Straight Talk; Kind Of
Straight Talk; Kind Of
By MJ Reporter Willow LaMunyon
Occasionally I discover a professional who speaks to me honestly, but somehow, the reality doesn’t work out to be anything like the result. Almost everyone has dealt with this “kind of,” so it is a good example of straight talk. You go to your doctor for a minor procedure that is so simple you don’t need anyone to drive you home. The doctor numbs the spot he or she is going to work on and says, “Relax. All you will feel is a sense of pressure.”
It is absolutely true but then the “kind of” kicks in as you discover the described feeling of pressure is the equivalent of giving birth.

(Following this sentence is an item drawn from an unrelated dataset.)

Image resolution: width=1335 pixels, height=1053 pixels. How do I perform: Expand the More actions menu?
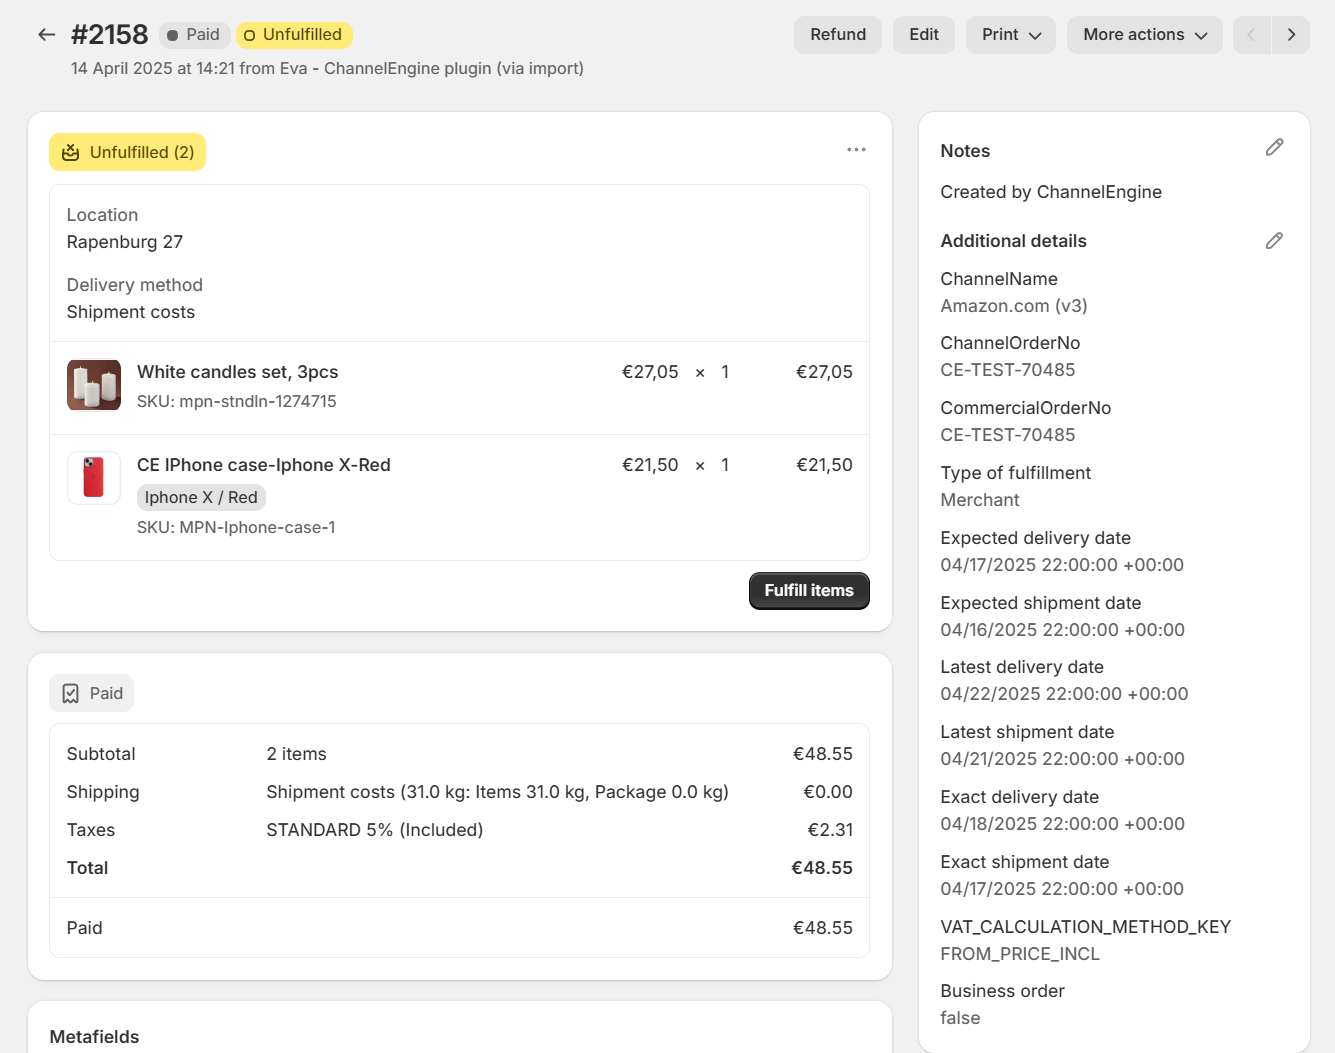click(x=1144, y=35)

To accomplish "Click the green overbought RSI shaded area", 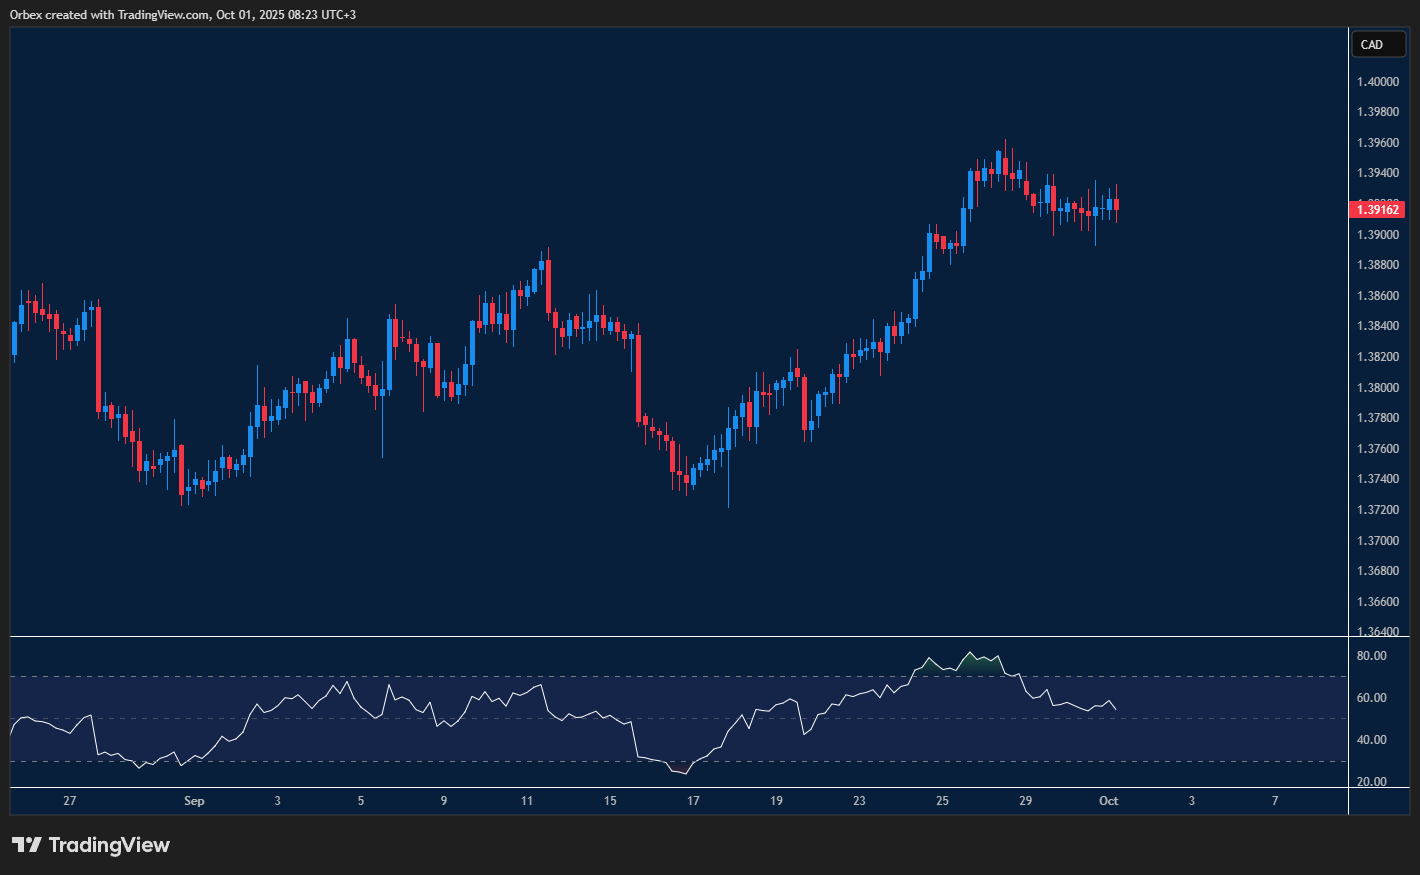I will click(970, 665).
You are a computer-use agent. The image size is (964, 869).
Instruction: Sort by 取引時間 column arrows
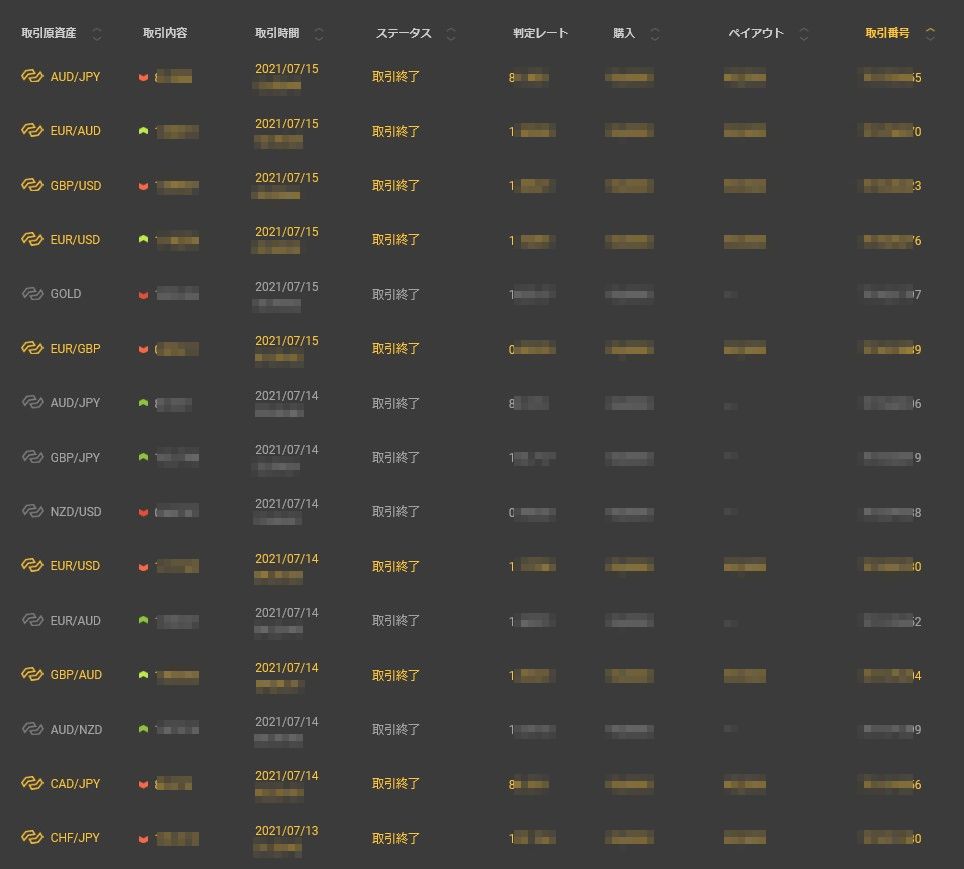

You go to a new hairdresser and explain that you need a trim but want to keep the same style you have. The hairdresser turns your chair away from the mirror, and that is time to start worrying. Since you aren’t facing the mirror, you can’t see what is being done to your hair, but you can feel the tugging, the slight pull of the scissors that doesn’t fit your style, so you ask. The hairdresser tells you all she or he is doing is shaping up your hair a little. They are sincere in their remark, but here comes the “kind of” you are turned to face the mirror and discover that your original style is shaped completely away. You may love the new look, or you may hate it, but either way, it is nothing like the style you came in with. You might as well smile and tip the hairdresser. Don’t forget that your hair will grow out. Walk out the door and keep looking for a new hairdresser because the “sort of” has kicked in.
Halloween has just passed, so you may have some leftover candy that looks like the perfect sweet tooth cure. The bits of chocolate and peanut butter are so small you can hold 3 of them in the palm of your hand. Their small size looks so calorie safe that you eat ten of them
without a hint of guilt. The next day your scales show you the “kind of.” You look at the package they came in and discover a serving is two pieces that equal 170 calories. They looked so safe, but the package was the “kind of” that revealed innocent little bites were an explosive “kind of.”
You get a call from the nice lady in the office who is letting you know the plumber just left and will be there in half an hour. Four hours later, the plumber is ringing your doorbell, ready to get started. The nice office lady was sincere, but the plumber’s arrival turned into a “kind of.” He tells you the job before yours took longer than expected, even though something sounded fishy since the nice lady gave him only a half hour, and a job before yours was unlikely. Don’t get mad. Take a deep breath and assume he got an emergency call about someone’s home flooding. Well, it could happen.
I was in sales for many years, and it didn’t take long to find out that the majority of people will be very understanding if you explain how you screwed up instead of giving them a “kind of.” Okay, it was really the boss who forgot to order their item but blaming it on him only made me look guilty, so I took the fall, even if the problem wasn’t my doing.
Unless someone had a history of problems with ordered items or they were desperate for it now, I learned how incredibly nice most people could be. I would hear stories of how they screwed up themselves or even words of sympathy for having the courage to call them to explain. It was not often that the sale was lost. People would wait longer for an order. They would be comfortable with a repair or replacement, especially if it came with a discount.
If someone had to have their item now and I couldn’t get it to them on time, most would come in and see if I had a good substitute. Sometimes they told me they liked the substitute better than the original order. Other times I lost that sale but knew they would come back next time they needed something else.
If someone had problem after problem, even if it had nothing to do with my sale and they got angry, I tried to be understanding. If I wanted to say what I really thought, I did the nice person thing instead. After all, I have reached the point of too much frustration and lost it myself so that I could understand their anger. If you haven’t done the same, congratulations, you are indeed emotionally advanced and appreciated by salespeople everywhere.
The “kind of” happens. So please be kind when it happens to you. The outright lie also happens, so the way you react to that even harshly is understandable. “Kind of.”